Ben Marc Breaks His
Breathe Suite Down


As Ben Marc gets set to unveil more details about the long-awaited LP (Glass Effect) lurking right around the corner, the multi-talented UK jazz musician has revealed a self-contained record that took on a life of its own last summer.

“We wanted to make something meditative to help people through this traumatic time,” Marc says of his Breathe Suite EP. A reflection on, and response to, the murder of George Floyd in Minneapolis, it’s both a sign of what’s to come from Marc’s widescreen solo work and a four-part foray into loose improv sessions and tightly woven compositional tracks.

Check out Marc’s complete track-by-track commentary below, and look out for Glass Effect on Innovative Leisure early next year….

“Suite A” was the first song I wrote for the EP. It was never meant to become an EP until events happened during the summer of 2020 and the BLM movement.

I wrote three minutes worth of music to make up my album and called in MidnightRoba to bless us with lyrics. There were no strings or live harp at this point, but the idea was settled.

Once Midnight heard it, she asked for a longer version. I was adamant that this was the arrangement. Whilst the conversation was being had, George Floyd was murdered, so I decided to go in and change the arrangement and extend the piece to express the emotions I was feeling.

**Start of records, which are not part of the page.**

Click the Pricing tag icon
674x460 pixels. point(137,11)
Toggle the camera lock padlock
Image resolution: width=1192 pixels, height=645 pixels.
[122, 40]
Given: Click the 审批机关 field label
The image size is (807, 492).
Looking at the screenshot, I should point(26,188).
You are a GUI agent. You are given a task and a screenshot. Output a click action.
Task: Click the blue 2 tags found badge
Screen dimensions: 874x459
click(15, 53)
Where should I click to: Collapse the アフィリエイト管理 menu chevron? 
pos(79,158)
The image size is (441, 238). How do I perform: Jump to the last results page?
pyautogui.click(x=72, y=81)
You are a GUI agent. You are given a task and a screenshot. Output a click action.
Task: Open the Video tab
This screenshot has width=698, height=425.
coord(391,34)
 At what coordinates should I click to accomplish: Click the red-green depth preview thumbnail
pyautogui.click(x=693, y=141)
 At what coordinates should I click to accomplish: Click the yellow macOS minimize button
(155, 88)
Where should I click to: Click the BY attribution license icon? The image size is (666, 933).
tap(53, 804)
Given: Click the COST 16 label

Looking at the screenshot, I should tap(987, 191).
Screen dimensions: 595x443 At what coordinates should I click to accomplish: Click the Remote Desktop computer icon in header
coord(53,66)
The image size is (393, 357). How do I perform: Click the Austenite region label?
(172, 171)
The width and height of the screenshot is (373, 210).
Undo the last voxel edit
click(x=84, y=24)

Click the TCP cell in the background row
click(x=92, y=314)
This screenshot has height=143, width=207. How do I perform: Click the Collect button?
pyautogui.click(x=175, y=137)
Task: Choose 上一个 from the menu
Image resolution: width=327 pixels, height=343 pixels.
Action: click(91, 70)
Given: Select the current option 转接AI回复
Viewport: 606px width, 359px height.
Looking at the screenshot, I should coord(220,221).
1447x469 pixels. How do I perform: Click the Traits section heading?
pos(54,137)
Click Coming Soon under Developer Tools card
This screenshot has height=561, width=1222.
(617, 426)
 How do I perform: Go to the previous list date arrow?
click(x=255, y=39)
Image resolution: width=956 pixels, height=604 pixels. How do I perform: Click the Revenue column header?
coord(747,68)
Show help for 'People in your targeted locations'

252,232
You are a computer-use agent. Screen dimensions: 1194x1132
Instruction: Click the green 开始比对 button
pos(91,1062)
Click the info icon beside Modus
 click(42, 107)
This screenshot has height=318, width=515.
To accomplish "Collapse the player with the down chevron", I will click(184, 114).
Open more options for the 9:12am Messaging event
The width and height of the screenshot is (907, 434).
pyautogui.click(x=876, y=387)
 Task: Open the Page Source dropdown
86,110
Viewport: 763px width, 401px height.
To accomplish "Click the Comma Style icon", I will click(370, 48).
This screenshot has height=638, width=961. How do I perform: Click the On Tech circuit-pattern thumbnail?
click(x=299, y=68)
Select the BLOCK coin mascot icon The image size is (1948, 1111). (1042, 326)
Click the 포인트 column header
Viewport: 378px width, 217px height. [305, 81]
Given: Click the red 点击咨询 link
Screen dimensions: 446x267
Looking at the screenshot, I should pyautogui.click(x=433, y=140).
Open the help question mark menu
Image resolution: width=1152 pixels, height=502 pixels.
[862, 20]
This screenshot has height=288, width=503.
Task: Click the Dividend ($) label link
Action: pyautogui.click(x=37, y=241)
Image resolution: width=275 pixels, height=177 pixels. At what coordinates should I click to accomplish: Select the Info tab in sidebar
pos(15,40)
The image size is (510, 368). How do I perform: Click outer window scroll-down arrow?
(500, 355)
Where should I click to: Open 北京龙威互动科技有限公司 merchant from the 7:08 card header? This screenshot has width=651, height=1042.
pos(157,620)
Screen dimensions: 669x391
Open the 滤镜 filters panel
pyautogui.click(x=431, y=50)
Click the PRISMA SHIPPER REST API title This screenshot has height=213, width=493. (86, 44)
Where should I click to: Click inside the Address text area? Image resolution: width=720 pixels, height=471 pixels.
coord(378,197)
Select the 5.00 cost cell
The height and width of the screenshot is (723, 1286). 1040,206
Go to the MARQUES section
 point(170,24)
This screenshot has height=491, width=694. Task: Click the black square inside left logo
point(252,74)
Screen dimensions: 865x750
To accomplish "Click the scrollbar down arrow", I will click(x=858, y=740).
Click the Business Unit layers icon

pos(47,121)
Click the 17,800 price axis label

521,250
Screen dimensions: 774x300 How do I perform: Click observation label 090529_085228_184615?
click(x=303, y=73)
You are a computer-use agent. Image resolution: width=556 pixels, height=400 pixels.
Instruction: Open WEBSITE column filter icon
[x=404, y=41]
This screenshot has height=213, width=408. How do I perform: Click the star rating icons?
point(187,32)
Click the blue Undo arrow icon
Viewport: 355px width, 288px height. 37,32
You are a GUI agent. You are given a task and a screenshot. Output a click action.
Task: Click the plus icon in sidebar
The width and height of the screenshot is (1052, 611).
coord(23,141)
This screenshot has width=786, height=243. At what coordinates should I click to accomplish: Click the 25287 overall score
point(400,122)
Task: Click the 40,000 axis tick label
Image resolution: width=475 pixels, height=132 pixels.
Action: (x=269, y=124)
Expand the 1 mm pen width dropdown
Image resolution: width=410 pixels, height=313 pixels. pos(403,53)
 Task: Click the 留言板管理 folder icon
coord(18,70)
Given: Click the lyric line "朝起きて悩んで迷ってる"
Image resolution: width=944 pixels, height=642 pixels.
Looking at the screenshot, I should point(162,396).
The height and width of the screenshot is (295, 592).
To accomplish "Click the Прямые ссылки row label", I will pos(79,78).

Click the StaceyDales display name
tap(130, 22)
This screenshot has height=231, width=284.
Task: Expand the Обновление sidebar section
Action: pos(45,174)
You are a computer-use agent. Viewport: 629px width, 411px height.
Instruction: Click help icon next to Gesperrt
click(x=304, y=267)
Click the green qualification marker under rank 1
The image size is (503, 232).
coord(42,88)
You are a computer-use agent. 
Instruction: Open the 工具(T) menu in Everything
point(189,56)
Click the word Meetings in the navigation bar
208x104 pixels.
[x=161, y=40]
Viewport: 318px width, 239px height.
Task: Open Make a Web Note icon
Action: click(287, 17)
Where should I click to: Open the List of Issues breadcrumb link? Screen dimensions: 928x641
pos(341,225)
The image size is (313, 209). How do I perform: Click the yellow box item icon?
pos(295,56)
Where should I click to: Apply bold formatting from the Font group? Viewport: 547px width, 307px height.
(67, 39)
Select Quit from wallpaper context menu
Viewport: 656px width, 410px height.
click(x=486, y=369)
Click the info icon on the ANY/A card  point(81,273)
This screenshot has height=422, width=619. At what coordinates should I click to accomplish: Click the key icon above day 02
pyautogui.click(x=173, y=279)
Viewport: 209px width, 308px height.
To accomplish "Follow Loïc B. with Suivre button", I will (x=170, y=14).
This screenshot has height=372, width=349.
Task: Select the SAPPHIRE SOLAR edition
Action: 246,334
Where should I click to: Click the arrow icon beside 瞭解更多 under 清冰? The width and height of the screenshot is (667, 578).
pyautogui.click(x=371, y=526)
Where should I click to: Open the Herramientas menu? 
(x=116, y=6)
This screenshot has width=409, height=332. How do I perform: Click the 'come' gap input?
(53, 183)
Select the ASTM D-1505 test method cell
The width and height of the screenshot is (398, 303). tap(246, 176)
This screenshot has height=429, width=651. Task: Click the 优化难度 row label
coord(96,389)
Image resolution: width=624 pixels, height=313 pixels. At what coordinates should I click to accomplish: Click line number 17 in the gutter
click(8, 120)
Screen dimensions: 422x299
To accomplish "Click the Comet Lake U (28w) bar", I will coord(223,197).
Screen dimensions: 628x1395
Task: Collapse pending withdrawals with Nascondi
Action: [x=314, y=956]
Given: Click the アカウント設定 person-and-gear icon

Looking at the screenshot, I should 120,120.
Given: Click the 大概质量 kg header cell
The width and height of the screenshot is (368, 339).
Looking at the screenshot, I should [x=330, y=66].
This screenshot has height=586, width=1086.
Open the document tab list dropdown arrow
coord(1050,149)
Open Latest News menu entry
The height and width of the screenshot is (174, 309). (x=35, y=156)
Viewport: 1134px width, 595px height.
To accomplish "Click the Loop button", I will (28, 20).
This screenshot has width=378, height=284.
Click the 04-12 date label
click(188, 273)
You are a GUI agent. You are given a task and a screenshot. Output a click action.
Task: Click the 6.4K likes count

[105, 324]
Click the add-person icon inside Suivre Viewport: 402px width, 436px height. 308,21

At this point, my passion for strings and harp — noticeably associated with classical music — were added. I aimed to find the right blend for my other love of beats and jazz. For the choruses, I added the cry of a kids’ choir, which for me symbolizes youth, education, and innocence.

This short piece showcases my ability to play double bass — my first study instrument. Having a classical degree at Trinity [Laban’s] college of music; studying jazz improv at the Guildhall School of Music & Drama; going through a jazz organization such as Tomorrow’s Warriors UK…. I felt like I brought all of these experiences into one piece. The looped kids chorus was always going to be central to the suite.

I really enjoyed writing “Suite B.” It followed “Suite A” naturally. I wanted to find another emotion in this piece — an emotion that probably wasn’t expressed in “A,” was an extension of it.

I wanted a different audience to listen to this one, so having Shabaka Hutchings and a rapper / poet in it — someone as talented as Rarelyalways — was perfect. That combination of artists gave the piece another gear. I wanted to start the song differently, but also try not to feel like you have already heard the song before.

I composed this piece to connect electronic music, innocence, playfulness, growth, voices, education, and improvisation. I’m not a keyboardist, but I can play, produce, and engineer, so I turned on all my analogue gear, put the faders up to the maximum, and had three goes of getting this Sun Ra-style sound over the themed kids choir.